# Records to use start

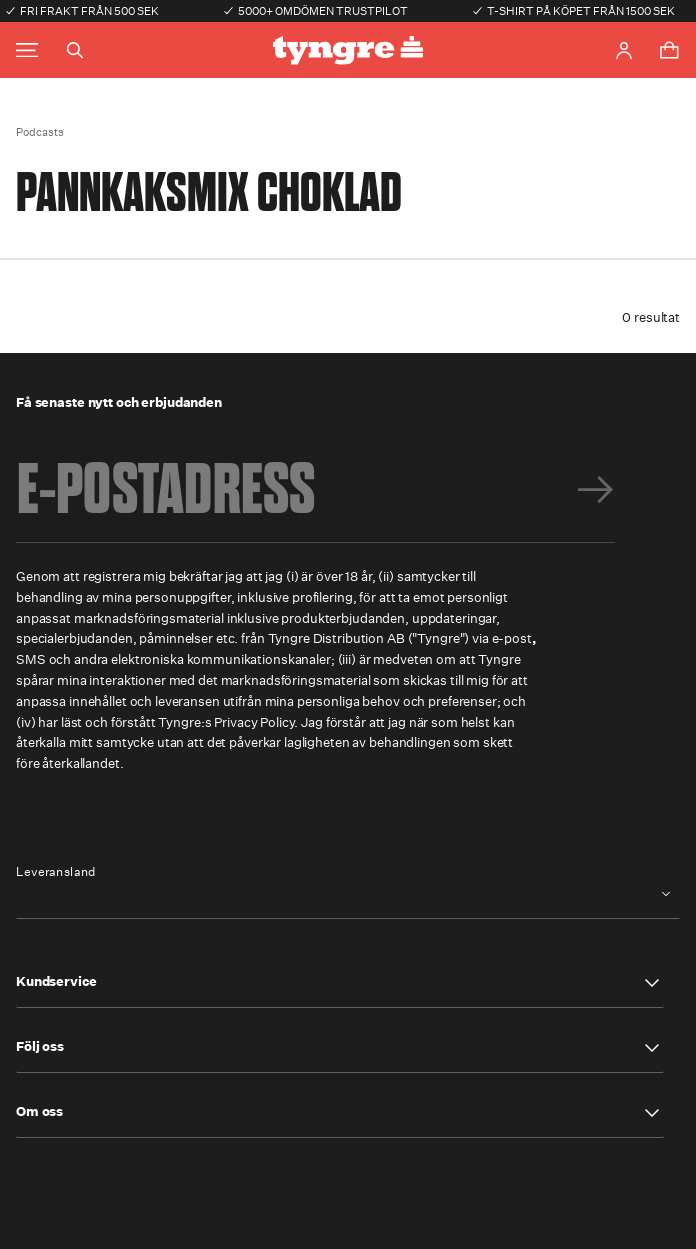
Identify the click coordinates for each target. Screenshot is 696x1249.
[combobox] (348, 894)
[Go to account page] (624, 50)
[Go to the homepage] (348, 50)
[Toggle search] (75, 50)
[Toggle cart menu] (669, 50)
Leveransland (56, 872)
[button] (340, 983)
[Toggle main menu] (27, 50)
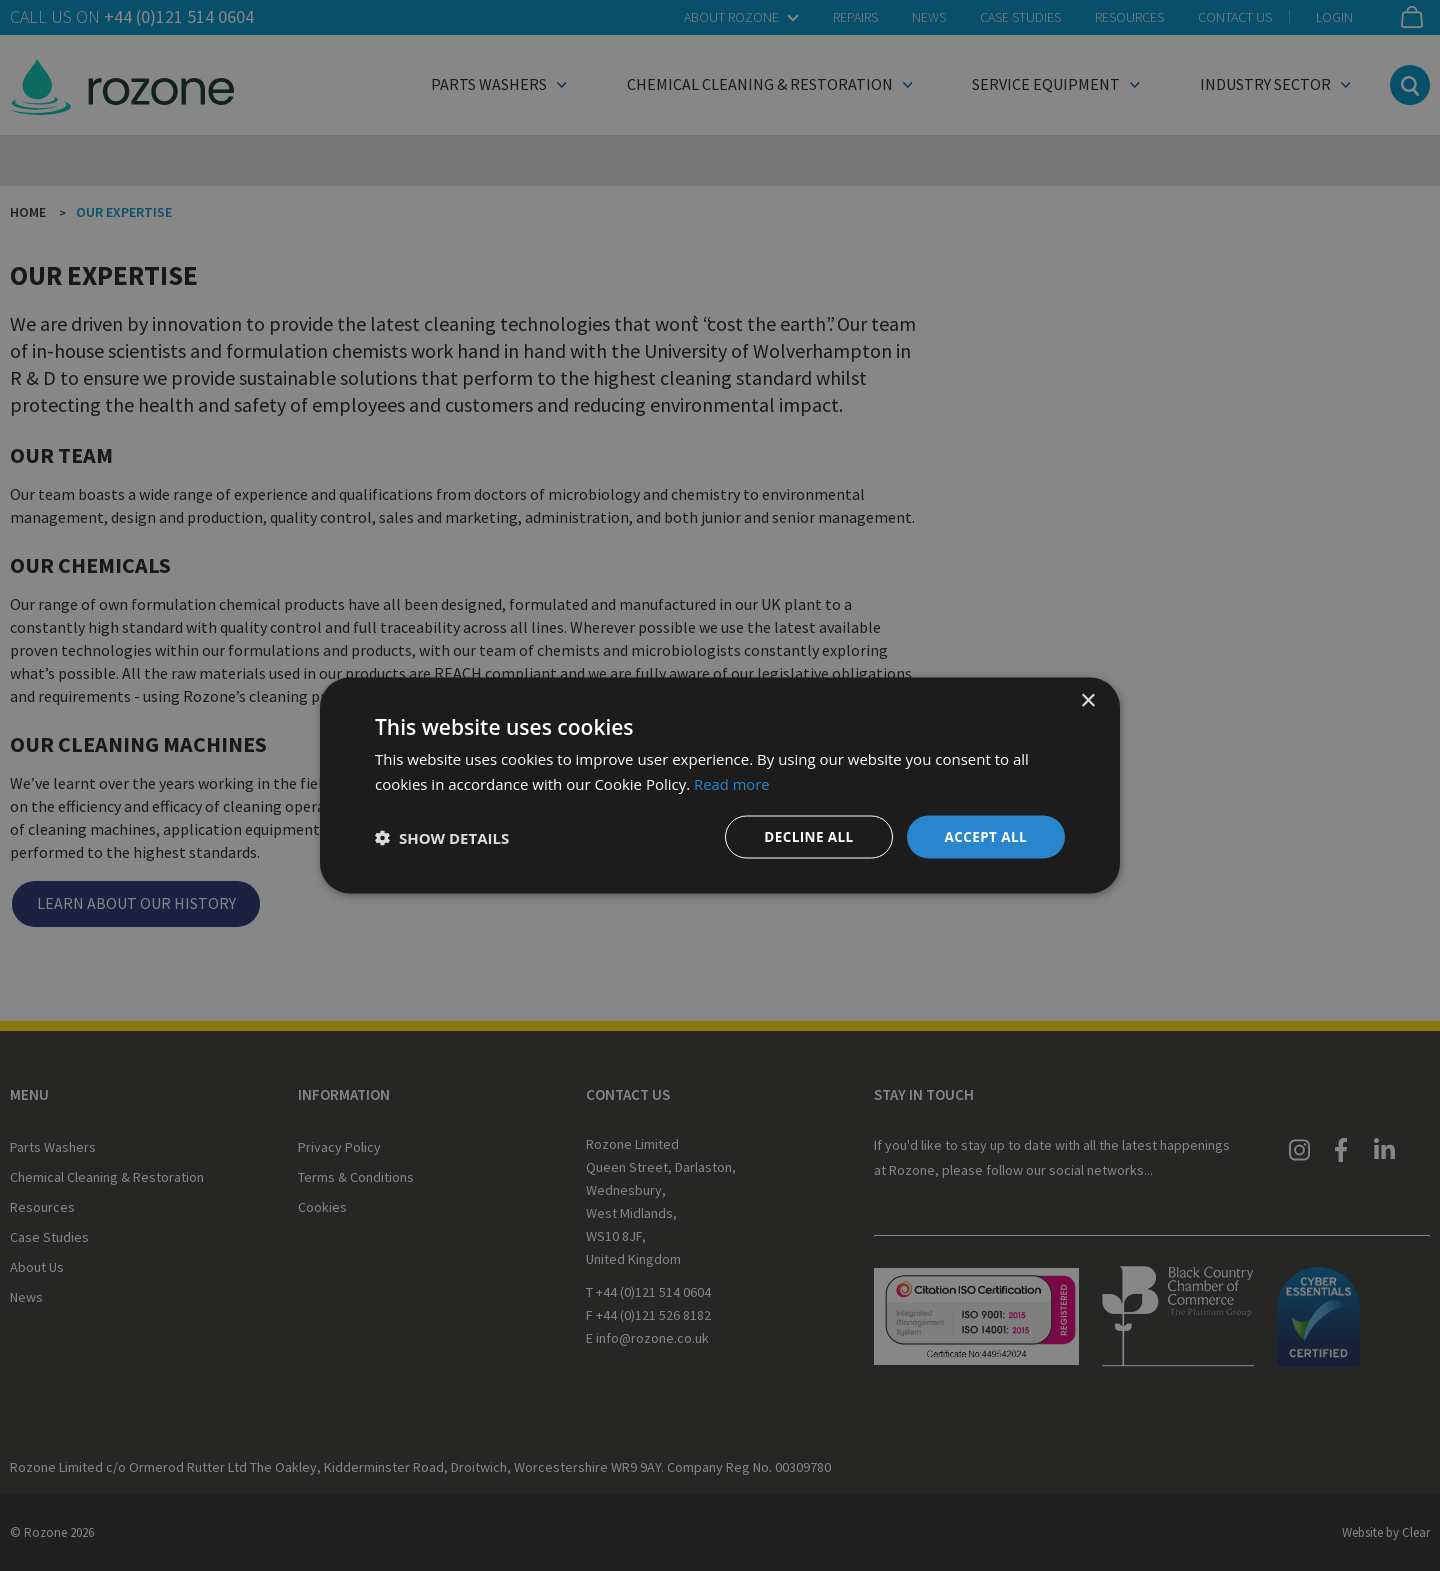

# Records to use end

> [Request]:
Arrange every line of the entries above as a numbered list, skipping blank lines and leaving out the pictures.

> [Response below]:
1. Identify the click coordinates for each target. Screenshot is 696x1249.
2. [combobox] (348, 894)
3. [Go to account page] (624, 50)
4. [Go to the homepage] (348, 50)
5. [Toggle search] (75, 50)
6. [Toggle cart menu] (669, 50)
7. Leveransland (56, 872)
8. [button] (340, 983)
9. [Toggle main menu] (27, 50)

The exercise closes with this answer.